Some evidence shows that roughly one cup of legumes consumed in a diet daily, can help lower blood pressure and reduce cholesterol levels. 

Adding these to your diet could be as simple as a dish of baked beans, split pea soup, chili or going as far as making a Red Bean Cake - an Asian inspired cake with a sweet red bean paste filling. Primarily it contains azuki beans. **Because many legumes are high in carbohydrates, consider the DNV when adding this to your diet. 
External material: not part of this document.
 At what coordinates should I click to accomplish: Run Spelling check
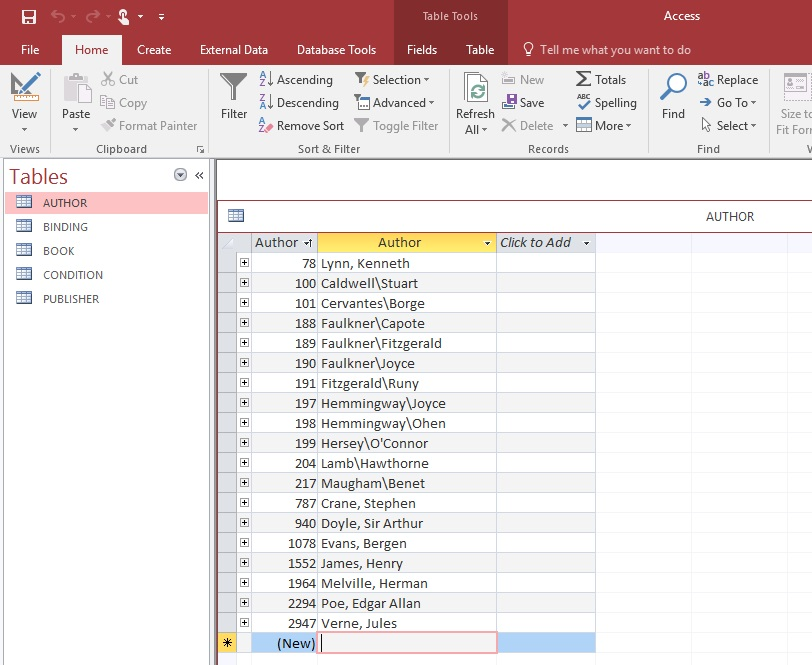(606, 103)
Whole Grains: Lowering cholesterol, protecting yourself against heart disease and diabetes, high in iron and dietary fiber content - these are also considered helpful in reducing the effects and risk of Metabolic Syndrome. These are opposite contributions to your health in comparison to refined grains (grain products significantly modified from their natural composition). Refined grains are not desirable.

Add oatmeals, brown rice, quinoa, and double check breads while shopping to see if 100% whole wheat flour is listed to ensure you are adding whole grains. **Gluten free bread includes Chia, Quinoa, and Millet. 


Olive Oil: Being of Italian and Greek heritage, this liquid fat is well known to me, I rarely use any other kind of oil. Olive oil contains monounsaturated fatty acids, and Vitamin E- both which can help reduce the risk of heart disease. High in Omega 6 & 3 fatty acids, it also may reduce inflammation. Extra virgin olive oil is loaded with powerful antioxidants- some that may protect your blood cholesterol from oxidation, reducing the risk of heart disease. Lowering cholesterol and blood pressure also greatly reduces risks of stroke. 

Substitute olive oil in place of butter in pasta and rice dishes, use as a dressing, or when sauteing vegetables. 


Berries: High in fiber, help fight inflammation, contain antioxidants, provide Vitamins C, K, potassium and iron. Some of the healthiest berries are blueberries, raspberries, goji berries, strawberries, cranberries, acai berries, and grapes. 

Try adding these to yogurt, oatmeal, as a stand alone snack, or combine with cheeses and nuts as a small meal. You can buy them frozen when a specific fruit isn't in season and still receive the health benefits. Personally, I enjoy them in smoothies. 


Eggs: Despite the common belief that because eggs contain cholesterol, they're "bad for you", they actually raise your good HDL cholesterol and change your bad LDL cholesterol from small and dense to large, and benign. Egg antioxidants are unique because they gather in the retina of your eye and protect against harmful sunlight and reduce the risk of eye diseases like macular degeneration and cataracts. They also contain protein, amino acids, iron, Vitamins A, B12, B2, B5, as well as choline. Choline is a nutrient that supports important bodily functions like cell maintenance, metabolism and nervous system functions (heart rate included!) A deficiency in choline is shown to contribute to cardiovascular disease, Alzheimer's disease, nonalcoholic liver disease. In addition, too much consumption can lead to hypotension (low blood pressure), liver toxicity, and sweating. 

Because of choline's nutritional richness, it's considered an essential nutrient. As with everything, consider the DNV when consuming. 

Eggs are great boiled and peeled, included in salads, eaten for breakfast, or layered on toast with avocado. 


It's hard to deny the benefits of a well rounded diet that includes an abundance of superfoods. Every other weekend, I love exploring new recipe options that are heavy in a few of the listed superfoods, so I ensure my family is receiving what they require to stay healthy and happy, while also enjoying a delicious meal.